Jonathots Daily Blog
(2630)
X.
I confess so I can heal.
If I deny, I remain sick.
Her name was Sherry.
She lived ten miles from my home town. She liked me.
I knew this–the way an eighteen-year-old boy is aware that a girl is attracted to him because she’s awkward and nervous, while still persisting in hanging around.
I met her from Bible League. Bible League is a little hard to explain, but just envision Jeopardy! on scriptural steroids. I competed against her church and we struck up a conversation a time or two, and she made it clear that she was very interested in me by listening to my stories long after they possessed any intrigue.
I got my girlfriend pregnant my senior year in high school. Being good Ohio boys and girls, we decided to get married. She went off to Europe on a summer vacation and never wrote me.
This was not the plan. Of course, I was convinced she was carousing with every young French boy who knew where the back stairs were to the Eiffel Tower. I was upset.
I was moping around the house one day when my brother suggested I invite another girl on a date just to get my mind off of it. It seemed unfaithful, but when he offered his car and twenty dollars for the excursion, all my defenses broke down.

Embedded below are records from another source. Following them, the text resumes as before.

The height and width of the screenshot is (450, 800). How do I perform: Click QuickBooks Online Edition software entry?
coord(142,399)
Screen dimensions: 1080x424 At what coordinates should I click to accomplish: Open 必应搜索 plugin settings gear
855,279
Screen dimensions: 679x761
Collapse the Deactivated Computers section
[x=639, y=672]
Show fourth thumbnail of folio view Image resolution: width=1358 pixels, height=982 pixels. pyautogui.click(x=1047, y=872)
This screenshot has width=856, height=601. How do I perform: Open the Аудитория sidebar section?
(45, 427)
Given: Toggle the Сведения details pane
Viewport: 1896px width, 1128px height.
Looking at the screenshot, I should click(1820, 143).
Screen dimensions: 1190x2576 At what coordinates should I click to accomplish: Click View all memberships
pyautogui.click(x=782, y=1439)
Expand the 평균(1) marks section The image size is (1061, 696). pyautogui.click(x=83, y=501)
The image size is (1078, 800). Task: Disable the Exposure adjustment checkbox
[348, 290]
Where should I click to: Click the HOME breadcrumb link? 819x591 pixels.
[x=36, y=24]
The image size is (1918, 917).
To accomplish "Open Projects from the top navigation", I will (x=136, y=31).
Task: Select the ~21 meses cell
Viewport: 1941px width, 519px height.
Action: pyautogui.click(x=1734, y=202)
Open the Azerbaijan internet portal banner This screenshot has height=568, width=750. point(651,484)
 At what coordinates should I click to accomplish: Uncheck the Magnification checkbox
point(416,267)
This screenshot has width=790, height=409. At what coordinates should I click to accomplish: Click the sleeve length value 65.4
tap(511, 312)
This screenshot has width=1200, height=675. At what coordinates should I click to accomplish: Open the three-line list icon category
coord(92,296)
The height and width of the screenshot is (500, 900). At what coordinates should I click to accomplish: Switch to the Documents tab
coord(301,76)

So I thought of Sherry. I was not in the mood to ask a girl out and get a no, and I was fully aware that she would say yes. She did. Matter of fact, it was an enthusiastic affirmative.
I got directions to her house–a long driveway leading back to a beat-up mobile home surrounded by trash and enough dogs for a junk yard.
We got in the car, went on the date, and she tried so hard to be perfect. Matter of fact, we ended up parking somewhere and necking for a while.
But it was romance by default and affection by revenge. I knew I was never going to be interested in Sherry.
She seemed oblivious to my indifference and shared her life story with me. She was poor, mistreated and even abused by her alcoholic father.
Damn. I should have cared.
I didn’t. I was smarting from my own little crisis.
About halfway through the date she made it clear that she wanted to see me again, and also sent out a signal that she was prepared to go further romantically on this date if I was interested.
I wasn’t interested, and fortunately, didn’t take advantage of her.
As I dropped her off, I kissed her goodnight, knowing that I would never see her again.
One week later I received a letter from her in the mail, sharing how much she had enjoyed our time and hoping that her vulnerability and living situation had not been a turnoff to me.
I didn’t respond.
Sherry deserved so much more than my selfish leaping into a fling. She was wounded and I accidentally dribbled some salt water into it.
I wasn’t vicious. I wasn’t unloving. But I was one of the worst possible additions to her life. In her mind’s eye I was a nice boy who took her out on a date and never called again, proving to her that she was just white trash.
I don’t know what became of Sherry, but I learned very clearly that night, that a temporary need or a piercing yearning does not give us permission to use another person to comfort our woes.